**WORK ITEM**
For each record, copy the text exactly and omit any picture it holds.

**WORKING DATA**
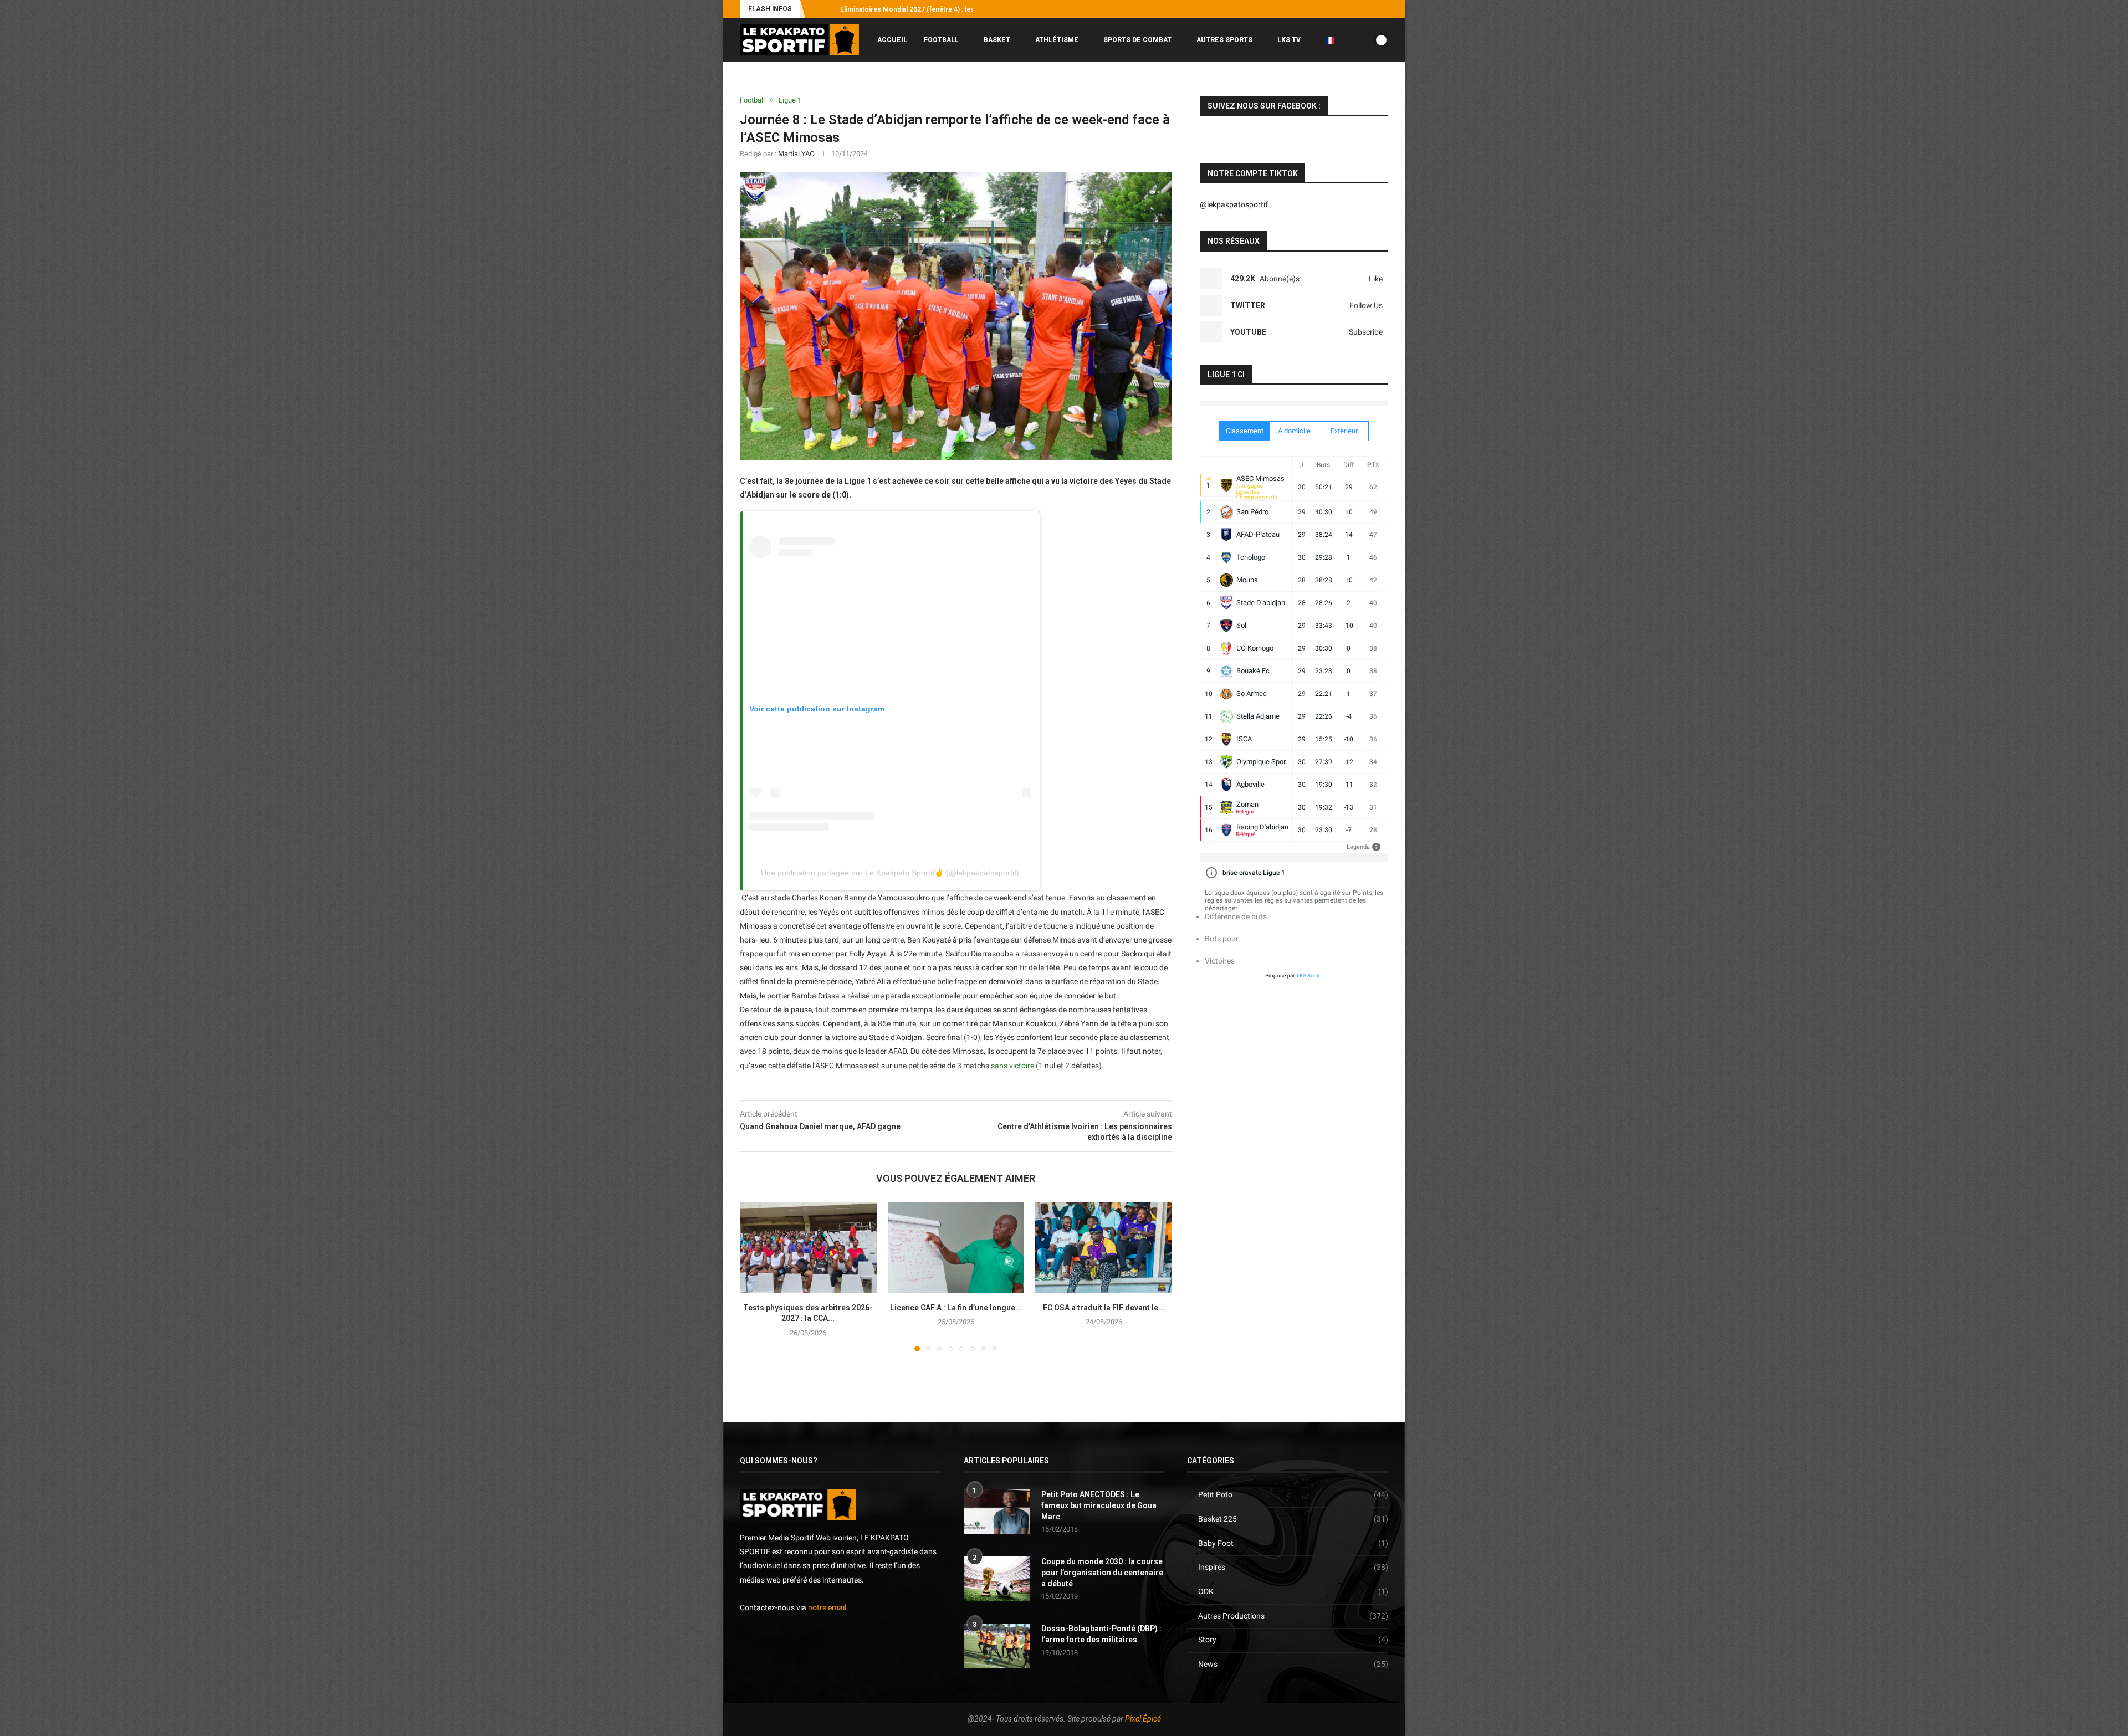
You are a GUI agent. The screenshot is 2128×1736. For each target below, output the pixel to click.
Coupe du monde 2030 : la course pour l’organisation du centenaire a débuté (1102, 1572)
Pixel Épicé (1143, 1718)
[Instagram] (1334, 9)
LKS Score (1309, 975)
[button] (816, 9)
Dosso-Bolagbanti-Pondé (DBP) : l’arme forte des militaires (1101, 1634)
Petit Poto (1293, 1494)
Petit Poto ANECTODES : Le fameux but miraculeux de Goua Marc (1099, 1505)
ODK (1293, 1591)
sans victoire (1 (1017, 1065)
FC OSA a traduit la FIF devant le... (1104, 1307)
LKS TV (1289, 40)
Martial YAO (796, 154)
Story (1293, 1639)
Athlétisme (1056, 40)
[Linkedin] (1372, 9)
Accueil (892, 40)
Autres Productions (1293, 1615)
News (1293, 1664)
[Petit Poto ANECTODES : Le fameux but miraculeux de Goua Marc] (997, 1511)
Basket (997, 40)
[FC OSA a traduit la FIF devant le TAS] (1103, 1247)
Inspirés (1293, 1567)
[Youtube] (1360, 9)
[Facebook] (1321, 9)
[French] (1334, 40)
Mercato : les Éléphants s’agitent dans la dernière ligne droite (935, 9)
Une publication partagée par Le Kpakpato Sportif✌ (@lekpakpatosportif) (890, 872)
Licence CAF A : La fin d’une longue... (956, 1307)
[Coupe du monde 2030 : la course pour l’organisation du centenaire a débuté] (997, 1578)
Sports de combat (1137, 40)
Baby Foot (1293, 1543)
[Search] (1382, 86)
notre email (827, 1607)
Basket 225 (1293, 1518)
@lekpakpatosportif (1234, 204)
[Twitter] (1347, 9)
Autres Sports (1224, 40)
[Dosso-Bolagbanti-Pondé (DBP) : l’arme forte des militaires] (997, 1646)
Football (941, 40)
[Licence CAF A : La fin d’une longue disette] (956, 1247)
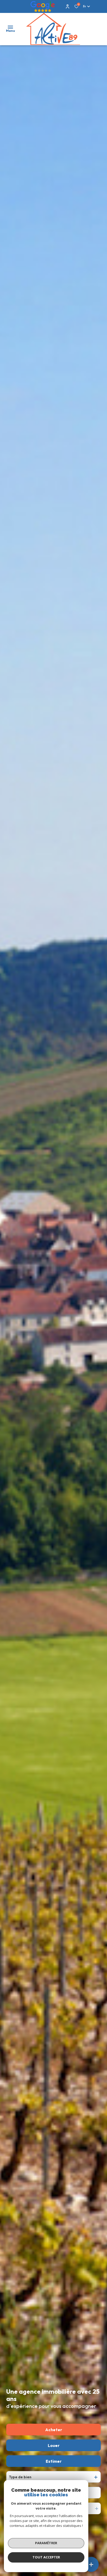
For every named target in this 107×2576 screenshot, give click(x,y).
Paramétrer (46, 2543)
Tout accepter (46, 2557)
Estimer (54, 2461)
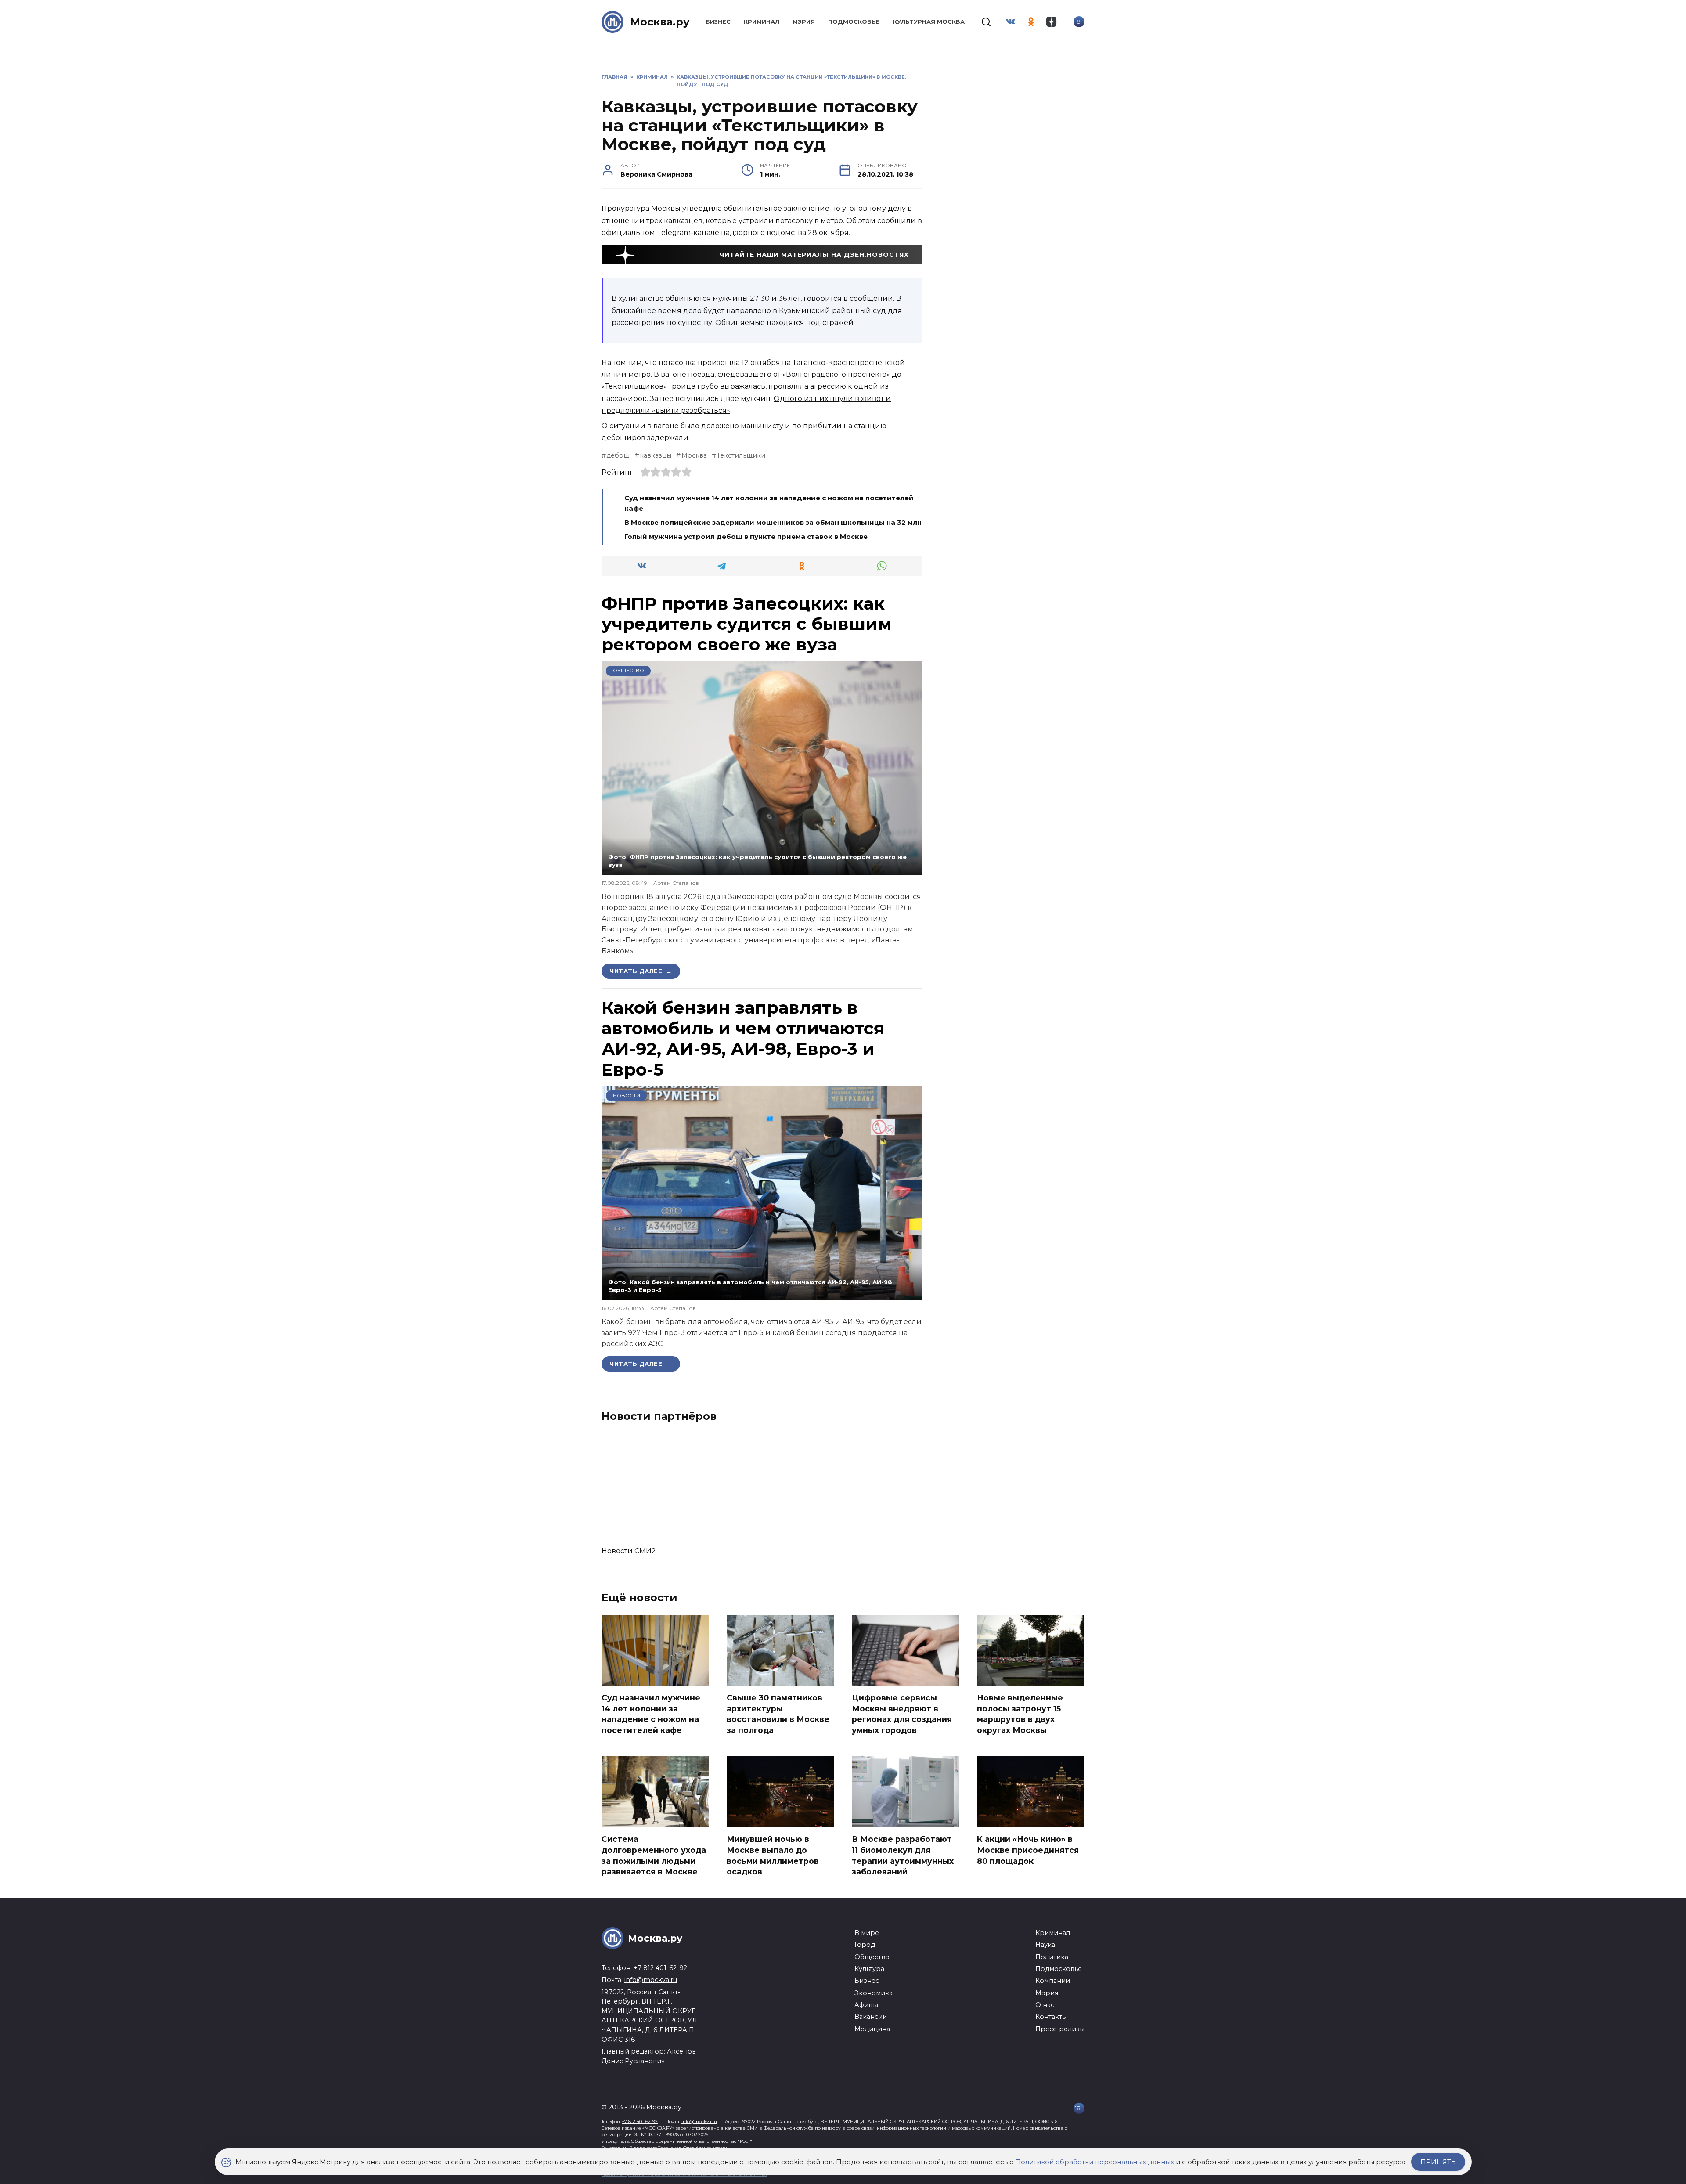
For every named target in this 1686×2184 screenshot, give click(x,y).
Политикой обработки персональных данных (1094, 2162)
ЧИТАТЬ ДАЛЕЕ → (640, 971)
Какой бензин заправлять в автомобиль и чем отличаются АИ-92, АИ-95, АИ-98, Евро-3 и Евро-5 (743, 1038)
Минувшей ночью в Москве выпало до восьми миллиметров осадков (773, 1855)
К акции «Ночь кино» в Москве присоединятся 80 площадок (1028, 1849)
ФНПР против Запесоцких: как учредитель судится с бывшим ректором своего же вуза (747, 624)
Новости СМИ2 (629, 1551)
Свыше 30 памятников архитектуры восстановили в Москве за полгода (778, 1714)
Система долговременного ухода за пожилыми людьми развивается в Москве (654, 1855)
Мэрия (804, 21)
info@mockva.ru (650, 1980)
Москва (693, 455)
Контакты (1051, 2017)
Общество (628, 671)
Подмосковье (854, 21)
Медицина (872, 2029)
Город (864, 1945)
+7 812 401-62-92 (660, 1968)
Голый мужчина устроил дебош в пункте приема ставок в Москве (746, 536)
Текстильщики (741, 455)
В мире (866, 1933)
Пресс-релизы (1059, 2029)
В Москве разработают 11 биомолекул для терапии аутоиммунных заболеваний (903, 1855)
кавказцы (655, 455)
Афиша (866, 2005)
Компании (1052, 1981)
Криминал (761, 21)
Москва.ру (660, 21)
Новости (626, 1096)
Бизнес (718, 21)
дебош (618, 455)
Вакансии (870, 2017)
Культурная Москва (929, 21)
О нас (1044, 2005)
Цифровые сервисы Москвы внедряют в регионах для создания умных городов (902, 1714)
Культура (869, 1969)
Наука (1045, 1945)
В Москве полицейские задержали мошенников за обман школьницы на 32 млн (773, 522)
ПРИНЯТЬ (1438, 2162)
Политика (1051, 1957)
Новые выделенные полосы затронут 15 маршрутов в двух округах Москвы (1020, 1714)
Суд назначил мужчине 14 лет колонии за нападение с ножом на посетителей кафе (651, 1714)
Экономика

**RESULT OF THIS TASK**
You are a GUI agent. The screenshot is 2128×1736. For each target below, output the pixel to click.
Coupe du monde 2030 : la course pour l’organisation du centenaire a débuté (1102, 1572)
Pixel Épicé (1143, 1718)
[Instagram] (1334, 9)
LKS Score (1309, 975)
[button] (816, 9)
Dosso-Bolagbanti-Pondé (DBP) : l’arme forte des militaires (1101, 1634)
Petit Poto (1293, 1494)
Petit Poto ANECTODES : Le fameux but miraculeux de Goua Marc (1099, 1505)
ODK (1293, 1591)
sans victoire (1 (1017, 1065)
FC OSA a traduit la FIF devant le... (1104, 1307)
LKS TV (1289, 40)
Martial YAO (796, 154)
Story (1293, 1639)
Athlétisme (1056, 40)
[Linkedin] (1372, 9)
Accueil (892, 40)
Autres Productions (1293, 1615)
News (1293, 1664)
[Petit Poto ANECTODES : Le fameux but miraculeux de Goua Marc] (997, 1511)
Basket (997, 40)
[FC OSA a traduit la FIF devant le TAS] (1103, 1247)
Inspirés (1293, 1567)
[Youtube] (1360, 9)
[Facebook] (1321, 9)
[French] (1334, 40)
Mercato : les Éléphants s’agitent dans la dernière ligne droite (935, 9)
Une publication partagée par Le Kpakpato Sportif✌ (@lekpakpatosportif) (890, 872)
Licence CAF A : La fin d’une longue... (956, 1307)
[Coupe du monde 2030 : la course pour l’organisation du centenaire a débuté] (997, 1578)
Sports de combat (1137, 40)
Baby Foot (1293, 1543)
[Search] (1382, 86)
notre email (827, 1607)
Basket 225 (1293, 1518)
@lekpakpatosportif (1234, 204)
[Twitter] (1347, 9)
Autres Sports (1224, 40)
[Dosso-Bolagbanti-Pondé (DBP) : l’arme forte des militaires] (997, 1646)
Football (941, 40)
[Licence CAF A : La fin d’une longue disette] (956, 1247)
For every named target in this 107×2576 screenshot, give click(x,y).
Paramétrer (46, 2543)
Tout accepter (46, 2557)
Estimer (54, 2461)
For every named target in this 1686×2184 screenshot, give click(x,y).
Политикой обработки персональных данных (1094, 2162)
ЧИТАТЬ ДАЛЕЕ → (640, 971)
Какой бензин заправлять в автомобиль и чем отличаются АИ-92, АИ-95, АИ-98, Евро-3 и Евро-5 (743, 1038)
Минувшей ночью в Москве выпало до восьми миллиметров осадков (773, 1855)
К акции «Ночь кино» в Москве присоединятся 80 площадок (1028, 1849)
ФНПР против Запесоцких: как учредитель судится с бывшим ректором своего же вуза (747, 624)
Новости СМИ2 (629, 1551)
Свыше 30 памятников архитектуры восстановили в Москве за полгода (778, 1714)
Система долговременного ухода за пожилыми людьми развивается в Москве (654, 1855)
Мэрия (804, 21)
info@mockva.ru (650, 1980)
Москва (693, 455)
Контакты (1051, 2017)
Общество (628, 671)
Подмосковье (854, 21)
Медицина (872, 2029)
Город (864, 1945)
+7 812 401-62-92 (660, 1968)
Голый мужчина устроил дебош в пункте приема ставок в Москве (746, 536)
Текстильщики (741, 455)
В мире (866, 1933)
Пресс-релизы (1059, 2029)
В Москве разработают 11 биомолекул для терапии аутоиммунных заболеваний (903, 1855)
кавказцы (655, 455)
Афиша (866, 2005)
Компании (1052, 1981)
Криминал (761, 21)
Москва.ру (660, 21)
Новости (626, 1096)
Бизнес (718, 21)
дебош (618, 455)
Вакансии (870, 2017)
Культурная Москва (929, 21)
О нас (1044, 2005)
Цифровые сервисы Москвы внедряют в регионах для создания умных городов (902, 1714)
Культура (869, 1969)
Наука (1045, 1945)
В Москве полицейские задержали мошенников за обман школьницы на 32 млн (773, 522)
ПРИНЯТЬ (1438, 2162)
Политика (1051, 1957)
Новые выделенные полосы затронут 15 маршрутов в двух округах Москвы (1020, 1714)
Суд назначил мужчине 14 лет колонии за нападение с ножом на посетителей кафе (651, 1714)
Экономика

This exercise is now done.